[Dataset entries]
:::::

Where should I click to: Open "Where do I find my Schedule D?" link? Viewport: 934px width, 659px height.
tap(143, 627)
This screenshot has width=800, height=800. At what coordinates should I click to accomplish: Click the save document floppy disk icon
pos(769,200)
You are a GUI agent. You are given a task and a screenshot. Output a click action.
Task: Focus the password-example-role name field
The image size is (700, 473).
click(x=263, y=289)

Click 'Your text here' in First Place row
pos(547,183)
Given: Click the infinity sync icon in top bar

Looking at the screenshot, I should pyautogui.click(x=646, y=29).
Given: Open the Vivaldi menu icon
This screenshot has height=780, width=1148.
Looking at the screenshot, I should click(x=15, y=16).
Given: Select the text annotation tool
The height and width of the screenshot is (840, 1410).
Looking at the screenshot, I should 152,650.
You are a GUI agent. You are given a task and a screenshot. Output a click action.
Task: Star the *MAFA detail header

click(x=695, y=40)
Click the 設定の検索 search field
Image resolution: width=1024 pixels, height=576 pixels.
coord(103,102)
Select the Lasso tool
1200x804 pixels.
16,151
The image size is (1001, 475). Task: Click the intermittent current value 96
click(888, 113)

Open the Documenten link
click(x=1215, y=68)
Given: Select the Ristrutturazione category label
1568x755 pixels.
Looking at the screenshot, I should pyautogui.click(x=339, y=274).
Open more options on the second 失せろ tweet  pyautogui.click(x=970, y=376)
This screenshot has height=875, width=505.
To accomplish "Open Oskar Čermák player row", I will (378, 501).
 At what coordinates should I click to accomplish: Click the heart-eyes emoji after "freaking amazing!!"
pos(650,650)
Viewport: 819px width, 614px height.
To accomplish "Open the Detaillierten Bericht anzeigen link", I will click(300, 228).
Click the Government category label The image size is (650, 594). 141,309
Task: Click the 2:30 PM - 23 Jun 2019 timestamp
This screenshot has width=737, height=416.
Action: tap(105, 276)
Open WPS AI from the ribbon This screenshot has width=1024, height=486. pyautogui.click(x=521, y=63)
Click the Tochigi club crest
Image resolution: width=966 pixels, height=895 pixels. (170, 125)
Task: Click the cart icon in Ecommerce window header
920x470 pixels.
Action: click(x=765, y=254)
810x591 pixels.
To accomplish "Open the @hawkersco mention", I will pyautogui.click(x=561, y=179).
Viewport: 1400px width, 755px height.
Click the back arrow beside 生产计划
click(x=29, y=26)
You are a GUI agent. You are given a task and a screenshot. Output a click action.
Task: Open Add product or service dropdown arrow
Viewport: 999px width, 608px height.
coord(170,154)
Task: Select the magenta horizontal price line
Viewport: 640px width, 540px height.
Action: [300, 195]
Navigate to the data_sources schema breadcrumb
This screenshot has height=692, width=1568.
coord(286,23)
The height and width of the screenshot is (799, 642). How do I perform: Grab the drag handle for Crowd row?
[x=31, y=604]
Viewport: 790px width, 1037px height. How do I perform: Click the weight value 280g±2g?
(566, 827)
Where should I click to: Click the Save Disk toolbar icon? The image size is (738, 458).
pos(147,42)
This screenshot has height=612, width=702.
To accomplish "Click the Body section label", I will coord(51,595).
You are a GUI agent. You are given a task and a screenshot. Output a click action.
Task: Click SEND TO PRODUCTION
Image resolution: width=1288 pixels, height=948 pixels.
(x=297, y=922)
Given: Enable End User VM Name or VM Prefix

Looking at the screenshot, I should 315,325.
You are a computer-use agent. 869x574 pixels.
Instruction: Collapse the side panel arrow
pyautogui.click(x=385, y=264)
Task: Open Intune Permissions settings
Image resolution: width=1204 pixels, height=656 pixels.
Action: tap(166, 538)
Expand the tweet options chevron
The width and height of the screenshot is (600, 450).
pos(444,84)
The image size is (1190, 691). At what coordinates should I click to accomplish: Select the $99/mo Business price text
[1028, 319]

:::::

**REQUIRED ACTION:** The full set of entries must be transcribed exactly.

**PROBLEM SOLUTION:**
Where should I click to: Open "Where do I find my Schedule D?" link? Viewport: 934px width, 659px height.
tap(143, 627)
This screenshot has width=800, height=800. At what coordinates should I click to accomplish: Click the save document floppy disk icon
pos(769,200)
You are a GUI agent. You are given a task and a screenshot. Output a click action.
Task: Focus the password-example-role name field
The image size is (700, 473).
click(x=263, y=289)

Click 'Your text here' in First Place row
pos(547,183)
Given: Click the infinity sync icon in top bar

Looking at the screenshot, I should pyautogui.click(x=646, y=29).
Given: Open the Vivaldi menu icon
This screenshot has height=780, width=1148.
Looking at the screenshot, I should click(x=15, y=16).
Given: Select the text annotation tool
The height and width of the screenshot is (840, 1410).
Looking at the screenshot, I should 152,650.
You are a GUI agent. You are given a task and a screenshot. Output a click action.
Task: Star the *MAFA detail header

click(x=695, y=40)
Click the 設定の検索 search field
Image resolution: width=1024 pixels, height=576 pixels.
coord(103,102)
Select the Lasso tool
1200x804 pixels.
16,151
The image size is (1001, 475). Task: Click the intermittent current value 96
click(888, 113)

Open the Documenten link
click(x=1215, y=68)
Given: Select the Ristrutturazione category label
1568x755 pixels.
Looking at the screenshot, I should pyautogui.click(x=339, y=274).
Open more options on the second 失せろ tweet  pyautogui.click(x=970, y=376)
This screenshot has height=875, width=505.
To accomplish "Open Oskar Čermák player row", I will (378, 501).
 At what coordinates should I click to accomplish: Click the heart-eyes emoji after "freaking amazing!!"
pos(650,650)
Viewport: 819px width, 614px height.
To accomplish "Open the Detaillierten Bericht anzeigen link", I will click(300, 228).
Click the Government category label The image size is (650, 594). 141,309
Task: Click the 2:30 PM - 23 Jun 2019 timestamp
This screenshot has width=737, height=416.
Action: tap(105, 276)
Open WPS AI from the ribbon This screenshot has width=1024, height=486. pyautogui.click(x=521, y=63)
Click the Tochigi club crest
Image resolution: width=966 pixels, height=895 pixels. (170, 125)
Task: Click the cart icon in Ecommerce window header
920x470 pixels.
Action: click(x=765, y=254)
810x591 pixels.
To accomplish "Open the @hawkersco mention", I will pyautogui.click(x=561, y=179).
Viewport: 1400px width, 755px height.
Click the back arrow beside 生产计划
click(x=29, y=26)
You are a GUI agent. You are given a task and a screenshot. Output a click action.
Task: Open Add product or service dropdown arrow
Viewport: 999px width, 608px height.
coord(170,154)
Task: Select the magenta horizontal price line
Viewport: 640px width, 540px height.
Action: [300, 195]
Navigate to the data_sources schema breadcrumb
This screenshot has height=692, width=1568.
coord(286,23)
The height and width of the screenshot is (799, 642). How do I perform: Grab the drag handle for Crowd row?
[x=31, y=604]
Viewport: 790px width, 1037px height. How do I perform: Click the weight value 280g±2g?
(566, 827)
Where should I click to: Click the Save Disk toolbar icon? The image size is (738, 458).
pos(147,42)
This screenshot has height=612, width=702.
To accomplish "Click the Body section label", I will coord(51,595).
You are a GUI agent. You are given a task and a screenshot. Output a click action.
Task: Click SEND TO PRODUCTION
Image resolution: width=1288 pixels, height=948 pixels.
(x=297, y=922)
Given: Enable End User VM Name or VM Prefix

Looking at the screenshot, I should 315,325.
You are a computer-use agent. 869x574 pixels.
Instruction: Collapse the side panel arrow
pyautogui.click(x=385, y=264)
Task: Open Intune Permissions settings
Image resolution: width=1204 pixels, height=656 pixels.
Action: tap(166, 538)
Expand the tweet options chevron
The width and height of the screenshot is (600, 450).
pos(444,84)
The image size is (1190, 691). At what coordinates should I click to accomplish: Select the $99/mo Business price text
[1028, 319]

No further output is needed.